Bryan Hitch continues his first creator-owned work with Real Heroes #3. It’s the story of a group of actors that are brought to a parallel earth where the heroes they play in the movies are real and presumed dead; the actors are brought in to act as stand-ins to bring hope to the survivors of this new world. This issue opens with our protagonists trying to deal with meeting a real super villain for the first time while attempting to cope with the effects of trying to be real superheroes (instead of just pretending to be them).

While not the most original idea for a superhero book, it’s an interesting one. I enjoy that the characters aren’t just jumping right into their superhero roles as if it’s something they’ve always done. Hitch attempts an honest approach to our protagonists – most of them don’t really want anything to do with their new situation and just want to go home.
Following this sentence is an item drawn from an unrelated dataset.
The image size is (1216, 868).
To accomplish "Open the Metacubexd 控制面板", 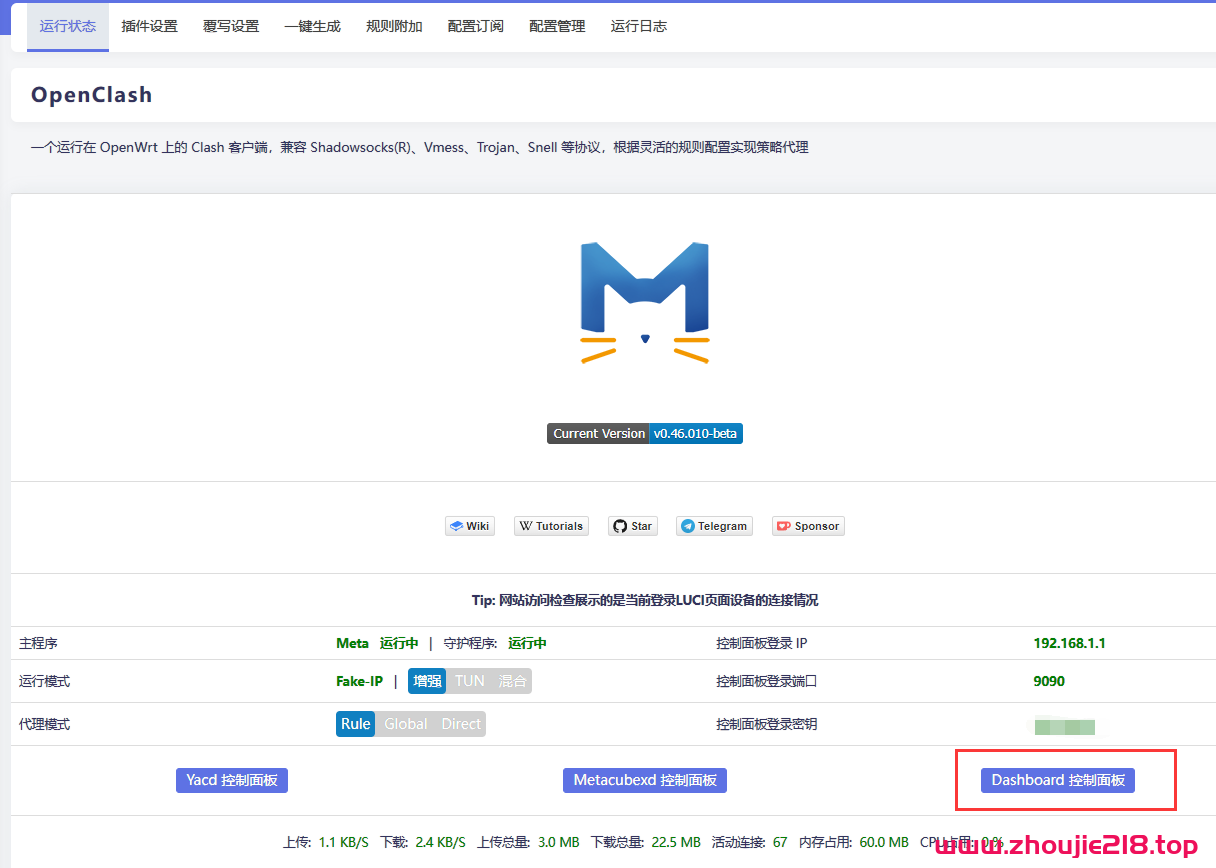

I particularly enjoyed when, after falling from their massive flying headquarters in the sky, one of our heroes, Patriot (the super soldier stand-in) lands on top of a bus and immediately goes to the bar for a stiff drink to collect himself. It’s something I could see myself doing in that situation!

Being drawn by Bryan Hitch, the art in this book is as good as you would expect. It’s like watching a summer blockbuster frame-by-frame. The action is big and the destruction caused by it, even bigger. Hitch, as always, shines when drawing facial expressions, and he gets a lot of chances in this issue as everyone is still reacting to what they’ve been thrown into. I will say that I was not impressed with some of the character designs; each hero is this book looks like something I’ve seen before from either Marvel’s The Ultimates or Image’s America’s Got Powers. I know that each hero is supposed to fit an archetype, but Hitch’s costume designs are all starting to look the same.

I’m concerned for this series, as I feel like I’ve read this all before. As mentioned earlier, the story is not the most original take on superheroes as fish out of water, and I feel that after three issues, I know where this story is going. None of the developments so far were that surprising, which leads me to believe that either I’ve read too many comic books (which is impossible, right…….right?) and can easily predict a plot twist a mile away, or that this story will reach a very predictable ending. For his first attempt at writing, Hitch does a pretty decent job for someone that has made his career as an artist. I’m sure it could have turned out a lot worse – for example, we could have gotten something that resembles Rob Liefeld’s best work (which is still pretty bad).

However, if you’re a fan of Bryan Hitch, I would recommend this book. It’s a perfect showcase of what he excels at as a creator – big explosive superhero action – but it should be, because it’s his book. If you’re on the fence though, like I was before reading this issue, then maybe wait for the trade or a digital sale. This book feels like a giant summer popcorn movie and would probably read better in one sitting than broken up month-to-month (and we all know how well Bryan Hitch keeps a schedule).